There aren't that many books that deal with free improvisation. Not that there is not a great story to tell, but what can you write about music, and most of all, niche music for niche audiences, and then on top of this music that is so beyond any grasp of known descriptions, that any attempt is doomed to fail. Or is it?
In his "Perpetual Frontier", guitarist, bass-player and musical educator Joe Morris gives it a try, and a welcome try at that. Not much has been written about 'free music' as Morris likes to call the composed/improvised genre we are reviewing on this blog, and we can agree with the name. It's more than 'free jazz', and different from 'free improvisation'.
The book is more than welcome, because it offers a kind of foundational explanation of what 'free music' is, and then in an almost academic fashion. Morris presents "The Properties Of Free Music", a description of the constituents and building blocks of the music, with definitions of the known ingredients like melody, harmony, rhythm and their absence and their alternatives. He describes the conceptual methods and systems that musicians can use in establishing their sound, the essence of what musicians try to achieve, and they can do that through synthesis, interpretation and invention, by using known forms or by creating new ones. He writes about musical platforms, about interaction, about open forms, templates and layering, about melodic structure. He explores four theoretical frameworks of free form in a little more depth : Ornette Coleman's 'harmolodics', Cecil Taylor's 'unit structures', Anthony Braxton's 'tri-axiom theory', and European Free Improvisation.
The explanations, the definitions and the conceptual framework offered here will be of high value to students of music, but also to interested listeners, who will find here a great toolbox of ideas and explanations for what is possibly the least codefied of musical genres. Joe Morris is of course very much aware of this, and his text is a open-ended as the music, an offering of possibilities for musical creation.
Next to this academic first part of the book, he has had the great idea to ask individual musicians to answer a questionnaire and talk about their vision on the music they play. We get the insights of Marilyn Crispell, Rashid Bakr, Agusti Fernandez, Simon H. Fell, Mary Halvorson, Katt Hernandez, Joe McPhee, Nicole Mitchell, William Parker, Jamie Saft, Matthew Shipp, Ken Vandermark, Alex Ward, Nate Wooley and JackWright. Quite an impressive list of musicians, and what they write is a wonderful complement to Morris framework. Why? Because they write about the human aspect of making music, they talk about emotions, spirituality, being enriched through interaction, about the audiences with whom the music resonates, about intimacy, about the joy of making music, about the tension, about the magic of it, about the unknown.

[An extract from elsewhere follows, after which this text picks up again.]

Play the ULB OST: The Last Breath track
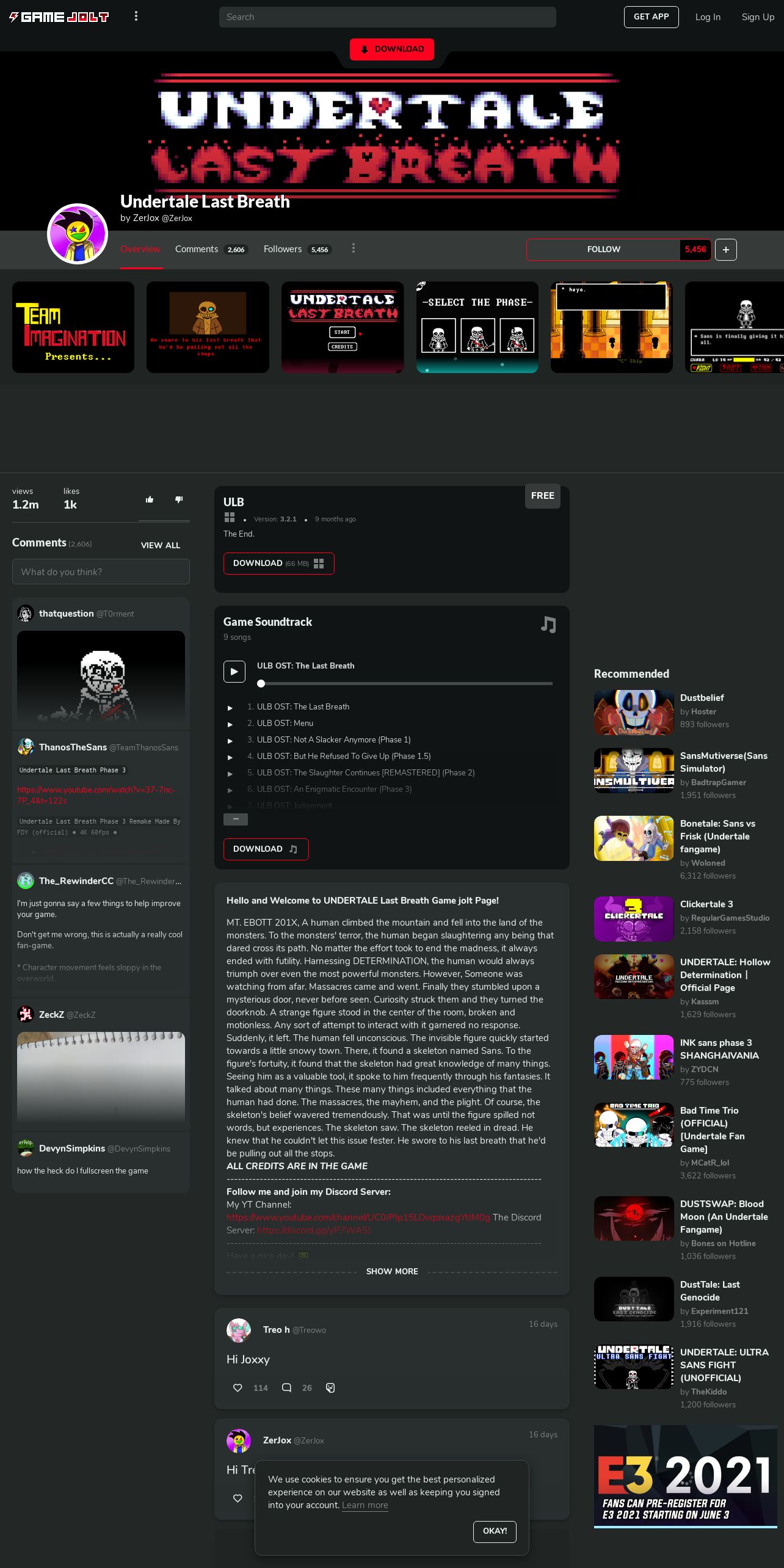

The testimonials are sometimes elaborate, with the musicians apparently eager to tell their story, to tell their vision. Interestingly, all of them talk about instrumental skills and technique as essential but totally uninteresting unless it leads to great music.
Many of the musicians have different opinions, as much as they have different backgrounds, and influences, and musical concepts, but that makes it interesting.
As a non-musician, I found it all very revelatory, but what surprised me most was the limited attention given to the audience, to the individual listener. That's why I liked Nicole Mitchell's text so much : "I like stretching beyond the comfort zone to make discoveries of my own and to guide listeners to the other sides of themselves". I also like the way Jack Wright writes about it in his very personal story "Musicians would do well to ask themselves not whether they want to please people but how. Obviously you can please people by giving them what they expect to hear; the reward path for that is assured. But there is another kind of pleasure for people when they are not sure what they are getting and don't know how to judge it, who even enjoy being confused a bit". Yes, we, the listeners, can relate to that.
A very valuable book that will be of interest to many musicians and fans of free music.
To end with a quote from William Parker: "Theory in itself did not free people to reach into a deeper area of sound. It was those who altered, abandoned, and redefined the elements of music that got closer to the true source".
This books gives you the options ...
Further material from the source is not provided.